In June 2014, Stoke Park hosted an outdoor charity concert for SportsAid (patron: the Princess of Wales). Sir Elton John sang to 5,000 people and raised £825,000.

On August 2, 2021, the venue closed for refurbishment followed by the golf course on October 18, 2021. It is expected to reopen in summer 2023.

History

The estate

The Stoke Park estate's history dates back to the time of the Domesday Book. From 1066, the estate was inherited in a direct line of descent for 515 years until it had to be sold to the Crown in 1581 to pay the outstanding debts of Henry Hastings, 3rd Earl of Huntingdon, whose father Francis, the commander in chief of Henry VIII's army, had rebuilt the Manor House (part of which can still be seen today) in 1555.

John Penn (1760–1834), a soldier, scholar, and poet, is responsible for most of what can be seen at the estate today. He used a large proportion of the £130,000 the new United States government paid for his family's 26-million acre (110,000 km2) plot in Pennsylvania.

The mansion was designed by James Wyatt (architect to George III) who worked on the development of the mansion and surrounding monuments from 1790 to 1813. The parkland was the product of two geniuses of 18th-century landscape architecture, Lancelot "Capability" Brown and Humphry Repton, who designed in 1792 the landscape that can be seen today.

The estate is listed Grade II on the Register of Historic Parks and Gardens.

The club

The estate was used as a private residence until 1908 when Nick "Pa" Lane Jackson, founder of the Corinthian Sporting Club (Corinthian F.C.), purchased the estate and turned it into the UK's first country club. One of his initial objectives was to commission the famous amateur golfer and course architect Harry Colt (who also designed Pinevalley, Wentworth, Sunningdale, Muirfield and Royal Portrush) to design the golf course. The golf course, along with the tennis courts and the conversion of the mansion, were all completed within eight months.

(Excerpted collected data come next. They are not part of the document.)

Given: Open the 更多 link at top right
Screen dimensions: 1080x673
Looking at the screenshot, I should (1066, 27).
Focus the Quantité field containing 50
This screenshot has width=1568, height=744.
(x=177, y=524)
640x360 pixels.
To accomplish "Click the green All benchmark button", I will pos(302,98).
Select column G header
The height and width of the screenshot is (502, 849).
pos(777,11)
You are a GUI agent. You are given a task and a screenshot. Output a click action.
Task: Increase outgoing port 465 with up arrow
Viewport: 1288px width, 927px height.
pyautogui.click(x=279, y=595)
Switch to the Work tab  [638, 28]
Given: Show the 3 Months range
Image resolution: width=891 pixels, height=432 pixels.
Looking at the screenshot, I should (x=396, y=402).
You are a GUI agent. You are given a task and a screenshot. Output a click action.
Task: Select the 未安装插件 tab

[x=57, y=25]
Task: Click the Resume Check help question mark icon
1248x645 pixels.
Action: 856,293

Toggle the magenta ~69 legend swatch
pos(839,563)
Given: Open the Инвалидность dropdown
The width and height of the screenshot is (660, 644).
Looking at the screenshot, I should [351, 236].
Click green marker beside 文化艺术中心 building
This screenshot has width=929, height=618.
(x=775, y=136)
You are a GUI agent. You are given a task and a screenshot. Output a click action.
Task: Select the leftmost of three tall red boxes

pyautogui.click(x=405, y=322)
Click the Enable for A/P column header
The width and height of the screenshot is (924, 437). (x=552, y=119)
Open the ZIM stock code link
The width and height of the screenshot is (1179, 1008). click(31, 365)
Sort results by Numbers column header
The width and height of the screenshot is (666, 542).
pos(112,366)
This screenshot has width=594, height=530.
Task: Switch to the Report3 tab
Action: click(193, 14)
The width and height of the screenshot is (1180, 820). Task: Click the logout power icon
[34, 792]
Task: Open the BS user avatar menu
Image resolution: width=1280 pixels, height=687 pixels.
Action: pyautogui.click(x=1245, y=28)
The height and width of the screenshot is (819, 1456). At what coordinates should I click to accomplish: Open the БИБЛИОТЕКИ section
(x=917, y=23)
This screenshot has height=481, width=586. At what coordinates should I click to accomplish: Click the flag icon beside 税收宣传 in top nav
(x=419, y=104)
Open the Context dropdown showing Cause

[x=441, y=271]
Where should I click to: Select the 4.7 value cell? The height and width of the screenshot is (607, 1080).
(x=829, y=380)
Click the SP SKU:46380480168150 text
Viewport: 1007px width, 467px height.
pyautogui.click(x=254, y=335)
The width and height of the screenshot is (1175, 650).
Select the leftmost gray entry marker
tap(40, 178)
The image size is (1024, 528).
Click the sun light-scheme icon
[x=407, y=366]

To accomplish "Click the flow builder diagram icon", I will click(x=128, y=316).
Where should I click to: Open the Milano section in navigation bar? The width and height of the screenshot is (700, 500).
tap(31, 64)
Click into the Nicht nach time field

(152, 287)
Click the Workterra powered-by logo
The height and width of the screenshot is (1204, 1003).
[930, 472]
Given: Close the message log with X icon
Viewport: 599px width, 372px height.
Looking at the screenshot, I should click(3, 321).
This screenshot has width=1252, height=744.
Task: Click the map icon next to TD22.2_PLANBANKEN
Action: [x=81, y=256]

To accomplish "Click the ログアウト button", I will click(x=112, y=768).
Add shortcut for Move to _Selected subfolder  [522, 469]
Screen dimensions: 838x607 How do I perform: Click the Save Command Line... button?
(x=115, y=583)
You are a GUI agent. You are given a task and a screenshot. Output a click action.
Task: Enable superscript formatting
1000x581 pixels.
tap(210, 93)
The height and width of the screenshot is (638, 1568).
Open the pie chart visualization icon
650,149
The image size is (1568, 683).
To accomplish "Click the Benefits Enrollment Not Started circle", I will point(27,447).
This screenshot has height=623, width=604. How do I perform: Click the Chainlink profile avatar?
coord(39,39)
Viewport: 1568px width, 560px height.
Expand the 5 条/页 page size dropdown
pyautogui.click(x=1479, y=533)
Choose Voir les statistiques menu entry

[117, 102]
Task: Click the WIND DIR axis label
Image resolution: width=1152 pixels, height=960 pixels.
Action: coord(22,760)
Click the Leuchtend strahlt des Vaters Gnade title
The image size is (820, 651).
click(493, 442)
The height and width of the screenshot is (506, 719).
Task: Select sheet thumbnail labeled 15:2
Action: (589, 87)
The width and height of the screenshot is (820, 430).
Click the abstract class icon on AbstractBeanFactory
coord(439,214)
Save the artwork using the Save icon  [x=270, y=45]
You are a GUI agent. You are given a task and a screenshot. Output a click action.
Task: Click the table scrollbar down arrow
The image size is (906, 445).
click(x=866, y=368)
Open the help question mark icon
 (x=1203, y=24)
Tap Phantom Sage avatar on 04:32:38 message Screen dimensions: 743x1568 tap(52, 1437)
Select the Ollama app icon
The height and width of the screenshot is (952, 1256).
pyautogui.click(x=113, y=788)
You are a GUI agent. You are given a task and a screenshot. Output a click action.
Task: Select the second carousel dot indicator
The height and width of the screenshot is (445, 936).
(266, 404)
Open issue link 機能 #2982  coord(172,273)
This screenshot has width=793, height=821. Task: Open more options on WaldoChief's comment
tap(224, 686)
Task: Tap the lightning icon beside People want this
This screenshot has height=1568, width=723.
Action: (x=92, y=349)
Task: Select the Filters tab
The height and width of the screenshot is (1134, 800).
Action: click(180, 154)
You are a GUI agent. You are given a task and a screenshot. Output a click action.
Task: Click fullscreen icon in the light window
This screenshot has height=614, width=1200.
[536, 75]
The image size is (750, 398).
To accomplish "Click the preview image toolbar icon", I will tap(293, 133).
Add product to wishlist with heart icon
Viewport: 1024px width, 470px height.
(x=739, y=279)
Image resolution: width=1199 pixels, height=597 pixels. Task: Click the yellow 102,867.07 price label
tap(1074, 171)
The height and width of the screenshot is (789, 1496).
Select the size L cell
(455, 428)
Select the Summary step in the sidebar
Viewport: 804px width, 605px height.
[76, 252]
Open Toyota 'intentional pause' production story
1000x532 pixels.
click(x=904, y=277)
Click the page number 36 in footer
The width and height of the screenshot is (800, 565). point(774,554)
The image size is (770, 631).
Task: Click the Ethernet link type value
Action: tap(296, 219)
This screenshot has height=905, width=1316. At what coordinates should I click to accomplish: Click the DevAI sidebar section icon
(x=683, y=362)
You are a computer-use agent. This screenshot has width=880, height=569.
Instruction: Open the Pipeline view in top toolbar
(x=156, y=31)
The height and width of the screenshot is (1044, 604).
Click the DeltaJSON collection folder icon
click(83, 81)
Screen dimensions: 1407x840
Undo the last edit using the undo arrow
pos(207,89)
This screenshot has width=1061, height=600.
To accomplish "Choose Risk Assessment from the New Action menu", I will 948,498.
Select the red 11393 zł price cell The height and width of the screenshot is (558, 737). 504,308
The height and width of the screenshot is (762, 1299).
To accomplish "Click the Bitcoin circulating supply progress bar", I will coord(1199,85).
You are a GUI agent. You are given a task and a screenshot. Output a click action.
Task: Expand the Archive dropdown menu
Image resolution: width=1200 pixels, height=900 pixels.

In 1908, the club's first president was Prince Albert of Schleswig-Holstein and the first vice president was the Right Honourable Earl Howe. The committee also included Lord Chesterfield, Lord Kinnoull and Lord Decies.

In his 1910 book, The Golf Courses of the British Isles, Bernard Darwin wrote:

The mansion

The main building is a Georgian era mansion located at the centre of the  of parkland. The architecture of the United States Capitol, Washington D.C., which was built later, bears some resemblance to the mansion.

The pavilion
Opened in 2008, the pavilion building has a health and beauty spa, swimming pool, fitness studio, gym and bedrooms and suites on the first and second floors.

Golf

Stoke Park's 27 hole championship golf course was designed by Harry Colt in 1908. It was opened in July 1909 and received immediate acclaim:

Stoke Park is considered one of the "Top 100 Courses in England".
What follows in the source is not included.